A medida que lo escucho, su historia se convierte en un espejo donde puedo ver reflejados mis propios temores, errores, deseos y aspiraciones. Mi abuelito no solo habla de su juventud despreocupada, de los dos matrimonios fallidos, de sus seis hijos, de los momentos difíciles que forjaron su fuerte manera de ser. A veces repite sus historias, ya que, de nuevo, los años no vienen solos, pero igual estoy atento a escuchar sobre cómo perdió a su esposa por una aventura, sobre el asesinato de su hijo mayor, sobre los veinte años que vivió en Cartagena, sobre su niñez en Nariño, Antioquia, sobre su casa en Manrique o sobre cómo enfrentó uno de los momentos más desgarradores para cualquier ser humano. La verdad no me imagino cómo se debe de sentir perder el calor de los abrazos de la persona que te trajo al mundo, cómo se debe sentir que al final esos recuerdos se conviertan en ecos distantes que resuenan en el alma. Y sí, hablo de la muerte de su madre, Libia. Ella falleció hace más de cuatro años, pero su memoria sigue viva en cada consejo que me da mi abuelito.

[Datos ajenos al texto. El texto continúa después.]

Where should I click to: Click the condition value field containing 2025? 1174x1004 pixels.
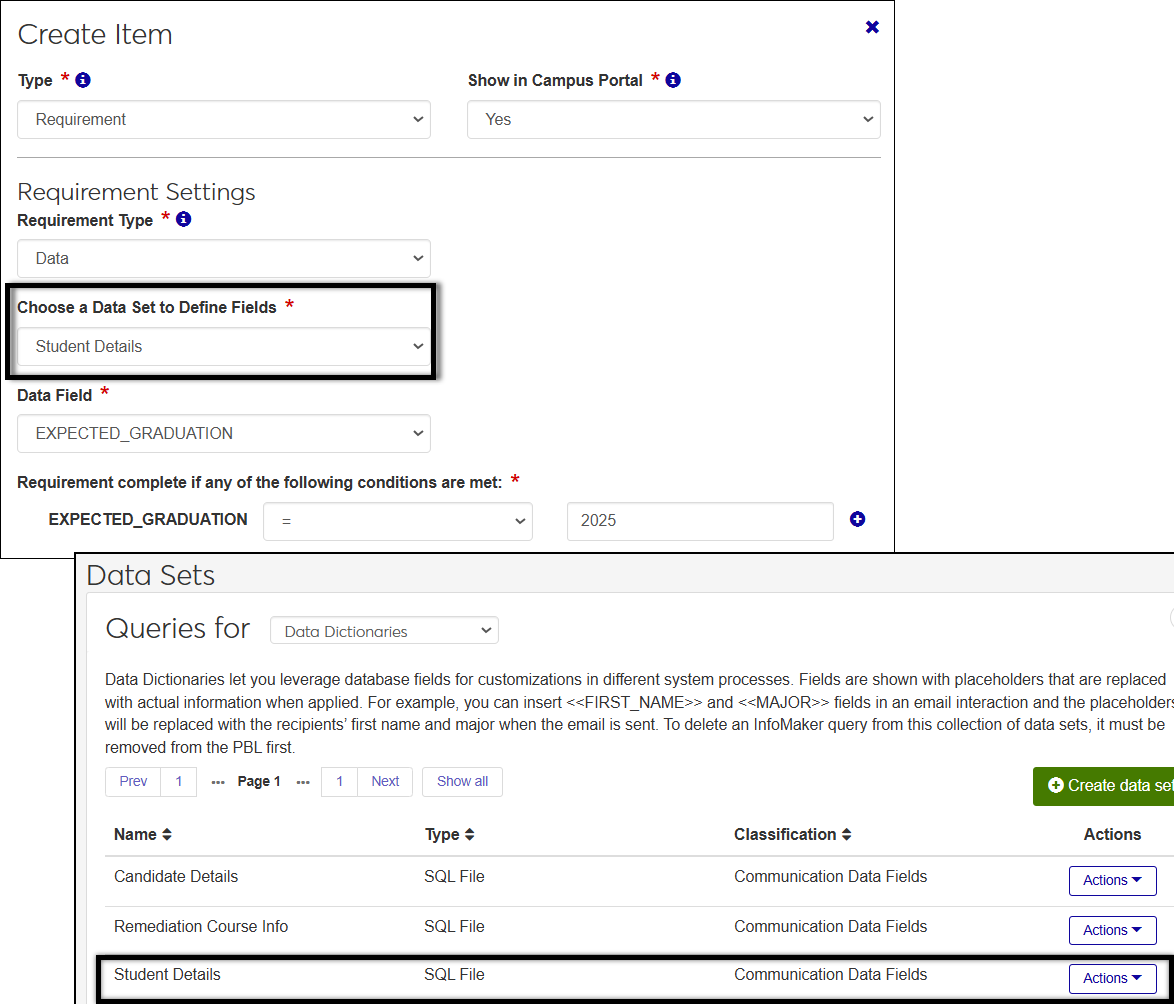coord(699,521)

En esos momentos, siento cómo sus palabras impactan directamente en mí. Su manera de amar quizás es muy diferente por el contextos de su pasado, pero igual para mí es hermoso el cómo me recuerda que valore a mi mamá, que está viva, y que le permite acompañarme y guiarme; él me dice: “No te imaginas cuánto me gustaría que mi mamá siguiera viva para poderla visitar y decirle que la quiero. Aprovecha tú eso, ya que la tienes”.

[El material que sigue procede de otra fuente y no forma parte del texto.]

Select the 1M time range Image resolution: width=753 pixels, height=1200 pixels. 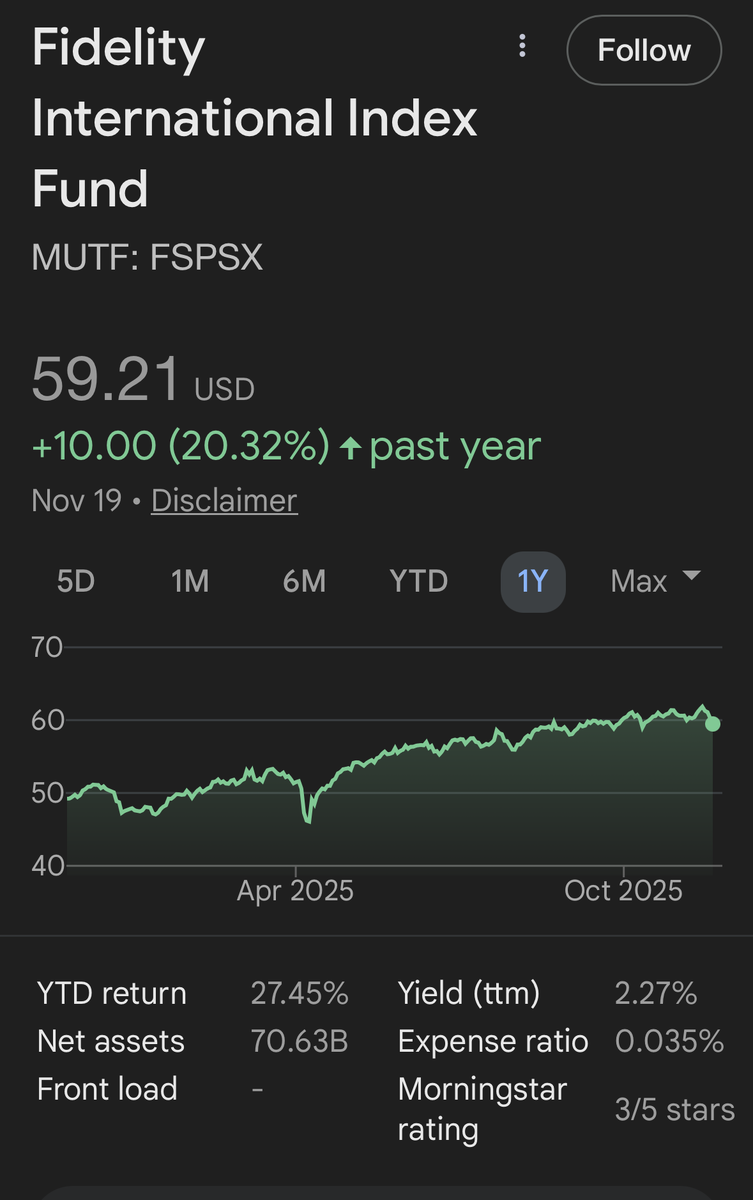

A veces, lo observo mientras se detiene en medio de una frase o de las historias, se detiene como si el hilo de sus recuerdos se hubiese enredado. Es doloroso ver cómo confunde nombres al llamarme, pues muchas veces es capaz de nombrar hasta cinco personas que ni siquiera yo conozco. Es triste ver cómo su mente tiembla ante lo que solía recordar con claridad. Sin embargo, en su confusión, siempre hay un destello de lucidez cuando menciona a Libia, quien con su amor y enseñanzas lo acompañó en cada paso, lo protegió con su propio cuerpo del maltrato de su padre, y lo guio para ser una buena persona. A menudo me dice: “Nunca olvides querer mucho a tu madre”, y en sus ojos veo la profundidad de ese consejo, la herencia de amor que me transmite. Con cada historia, él me enseña que la madurez o la seriedad es un viaje que nunca termina.
A veces mi abuelito recibe visitas inesperadas, como el arrepentimiento o la nostalgia, pero también hay espacio para los nuevos comienzos. “La vida es corta, Alejandro. Hay que apuntar a vivir con dignidad, orden e inteligencia”, me dice cada mañana antes de ir al colegio, y esas palabras se encienden en mi pecho, al saber que tanto él como muchas personas más están orgullosas de lo que puedo lograr.
La influencia de mi abuelito me ayuda a replantear mis propias decisiones y a valorar las relaciones auténticas, recordándome que cada paso que doy puede ser moldeado por las enseñanzas de aquellos que han caminado antes que yo. Me doy cuenta de que, aunque tal vez su memoria se desdibuje con el tiempo, las lecciones de vida que me ha entregado nunca se desvanecerán. Él me ha enseñado muchas cosas sobre el mundo, especialmente, a comprender cuál puede ser la mejor manera de vivir. Todo esto al final me sirve como un recuerdo, y es un lazo que vivirá siempre en mi corazón. Y así, con sus historias resonando en mi interior, afronto el mundo con el peso de su sabiduría, permitiendo que las historias y los ecos de mi abuelito iluminen mi camino hacia el futuro.